The preferred embodiment of the present invention is described in detail above in association with accompanying drawing, but, the embodiment of the present invention is not limited to
Detail in above-mentioned embodiment, in the technology concept of the embodiment of the present invention, can be to the embodiment of the present invention
Technical scheme carries out multiple simple variant, and these simple variant belong to the protection domain of the embodiment of the present invention.
It is further to note that each the concrete technical characteristic described in above-mentioned detailed description of the invention, at not lance
In the case of shield, can be combined by any suitable means.In order to avoid unnecessary repetition, the embodiment of the present invention pair
Various possible compound modes illustrate the most separately.
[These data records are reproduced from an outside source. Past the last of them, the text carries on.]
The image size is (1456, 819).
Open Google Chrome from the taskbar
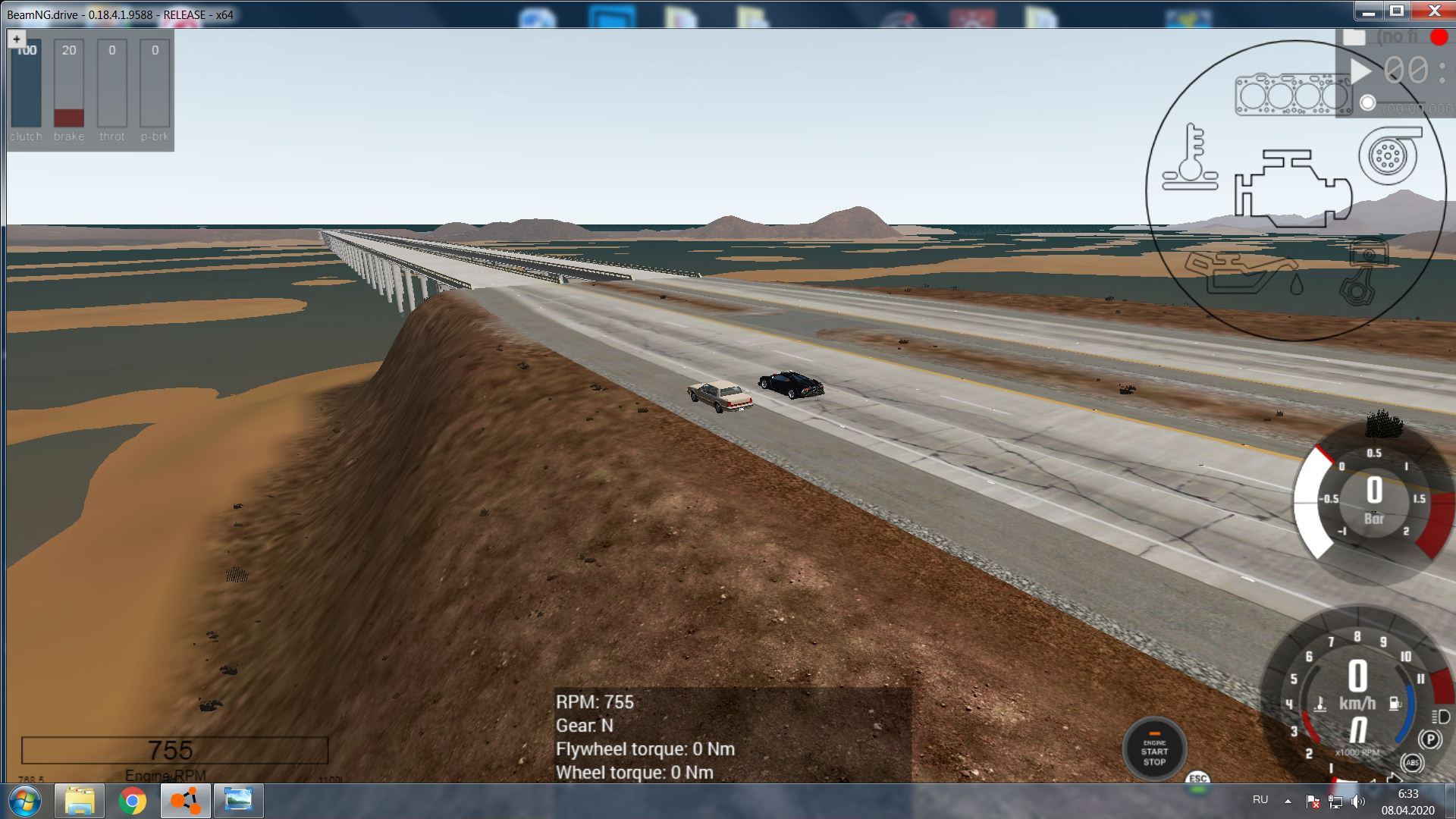[132, 801]
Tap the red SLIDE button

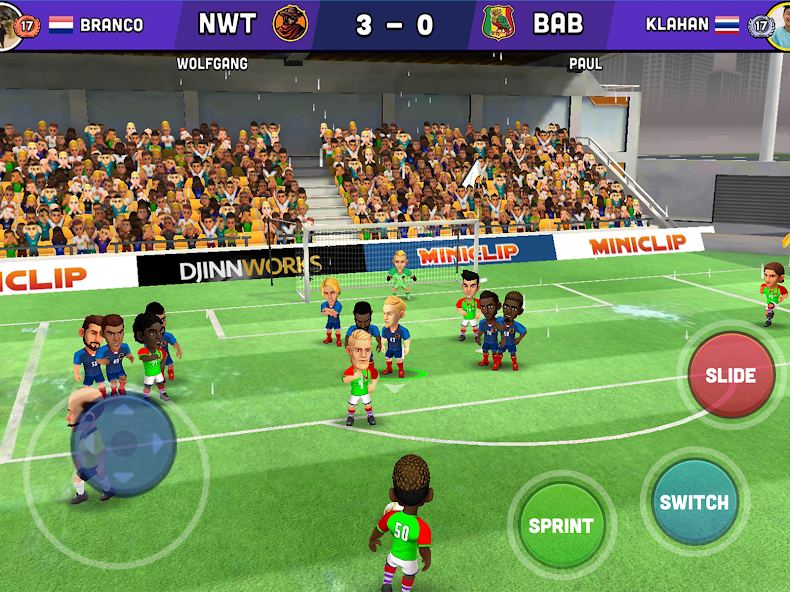731,375
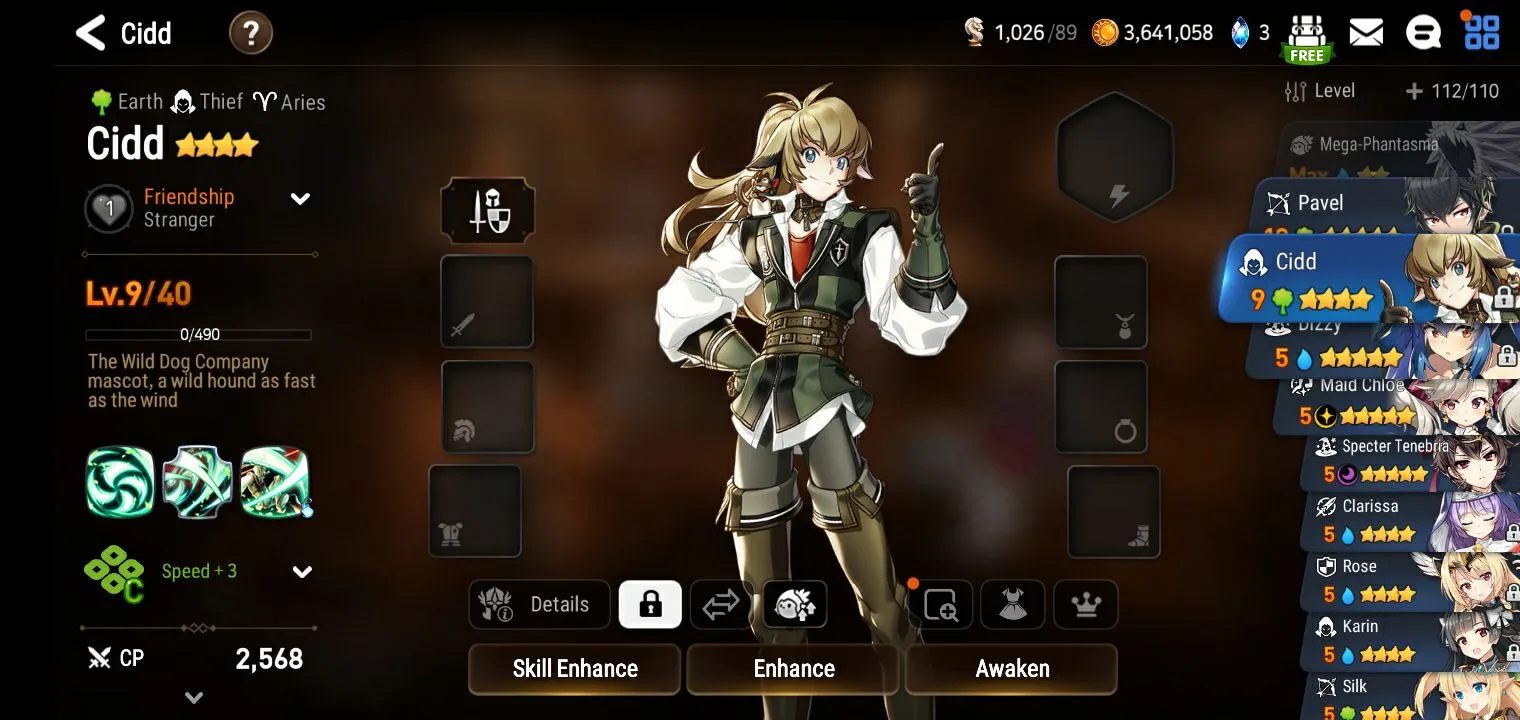Screen dimensions: 1520x720
Task: Click the crown icon button
Action: point(1085,604)
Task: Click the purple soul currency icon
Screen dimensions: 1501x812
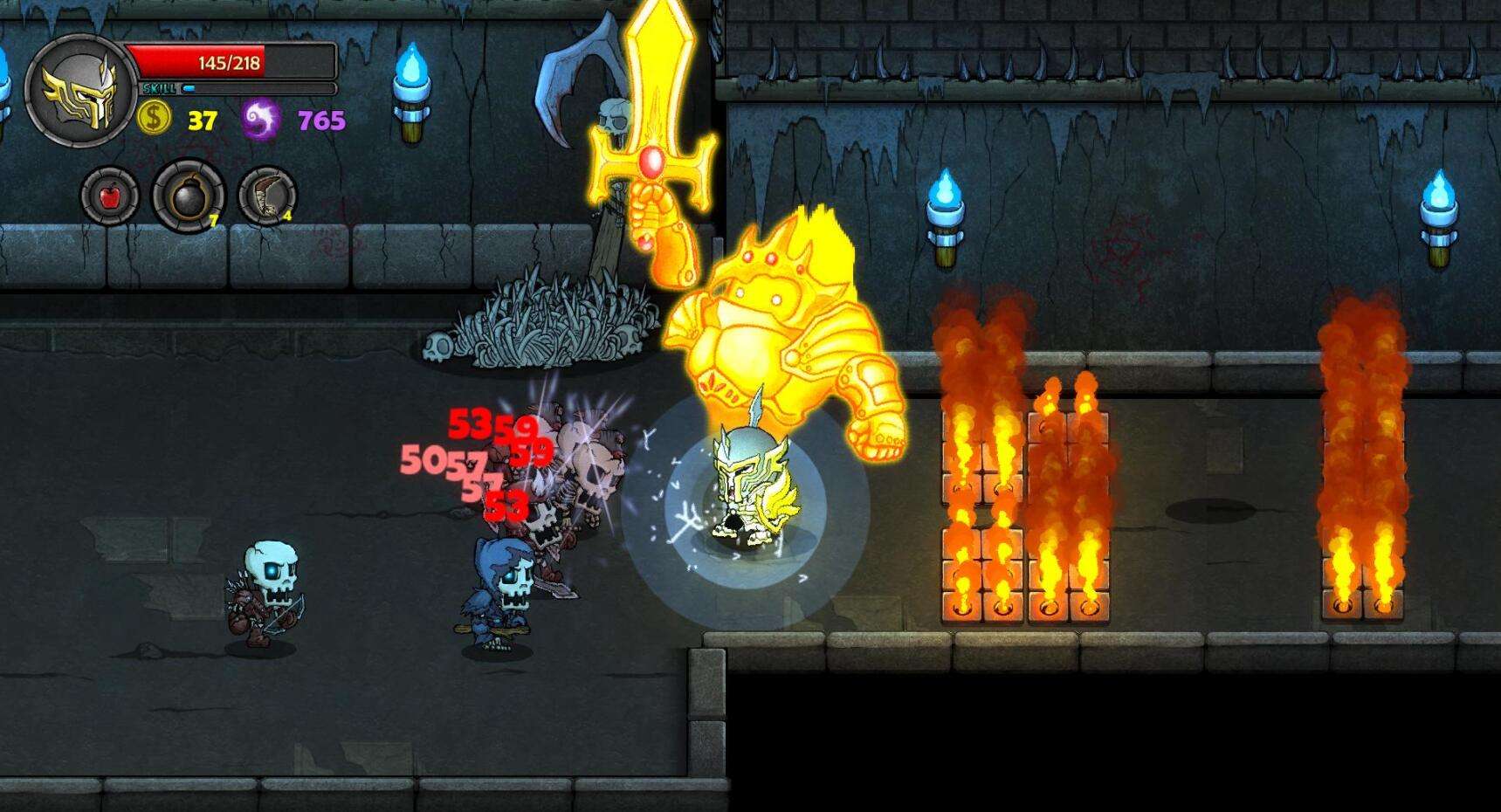Action: coord(260,119)
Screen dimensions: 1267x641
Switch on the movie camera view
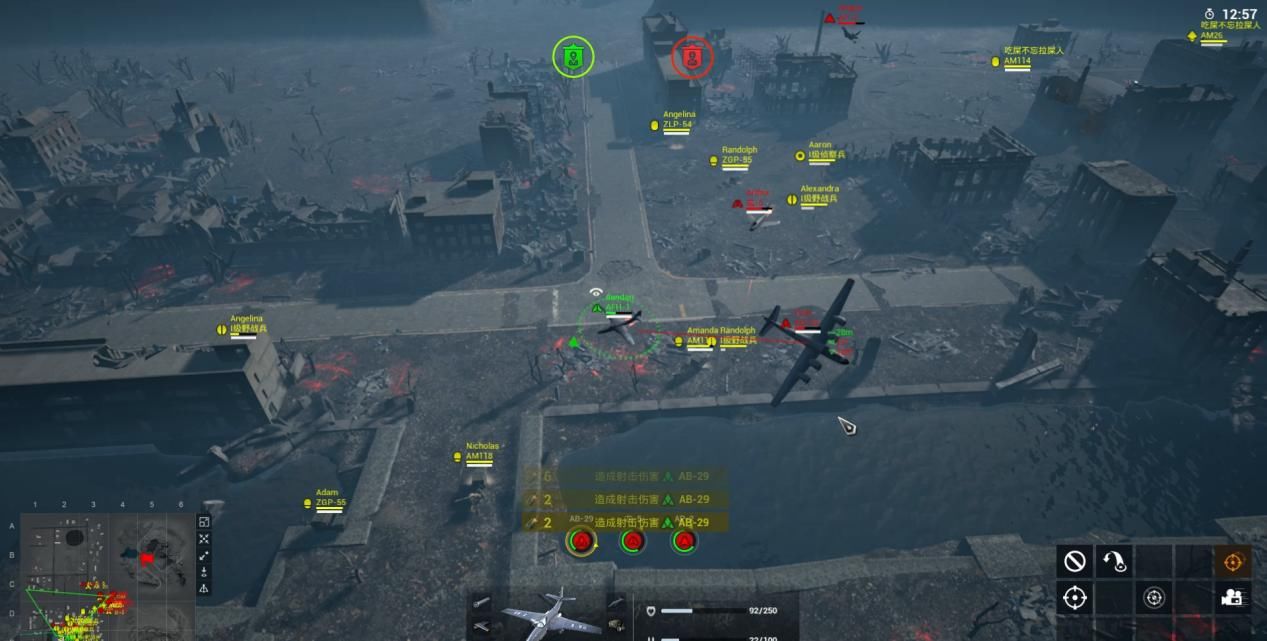point(1232,598)
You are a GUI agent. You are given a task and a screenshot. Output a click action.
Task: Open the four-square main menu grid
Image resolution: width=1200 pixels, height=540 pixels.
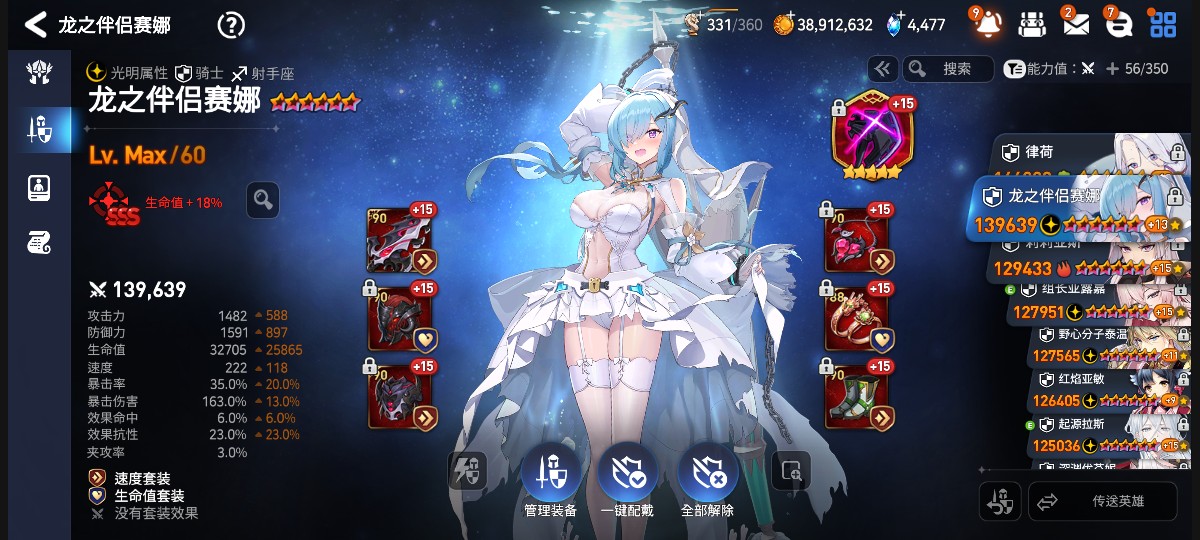point(1162,24)
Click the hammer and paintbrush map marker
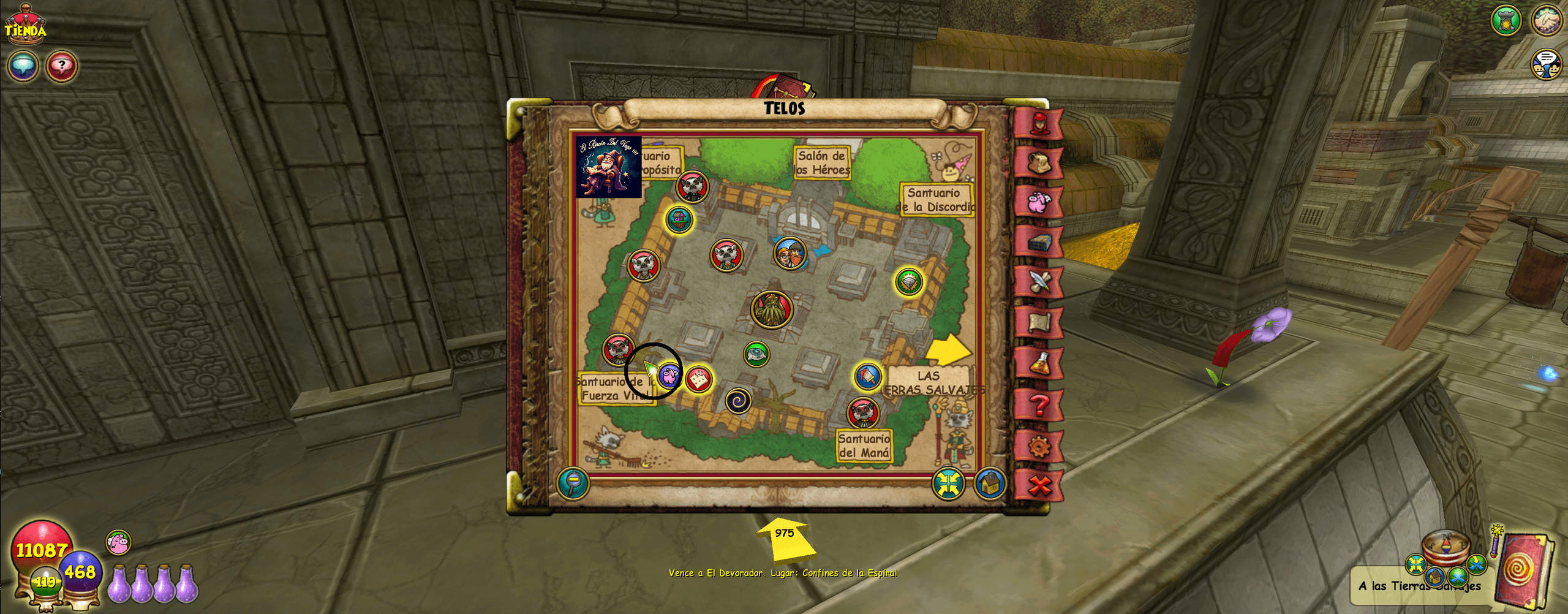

It will be appreciated by those skilled in the art that all or part of step realizing in above-described embodiment method can be by
Program instructs relevant hardware and completes, and this program is stored in a storage medium, including some instructions with so that one
Individual (can be single-chip microcomputer, chip etc.) or processor (processor) perform the whole of method described in each embodiment of the application
Or part steps.And aforesaid storage medium includes: USB flash disk, portable hard drive, read only memory (ROM, Read-Only
Memory), random access memory (RAM, Random Access Memory), magnetic disc or CD etc. are various can store journey
The medium of sequence code.
Additionally, combination in any can also be carried out between the various different embodiment of the embodiment of the present invention, as long as it is not
Running counter to the thought of the embodiment of the present invention, it should be considered as embodiment of the present invention disclosure of that equally.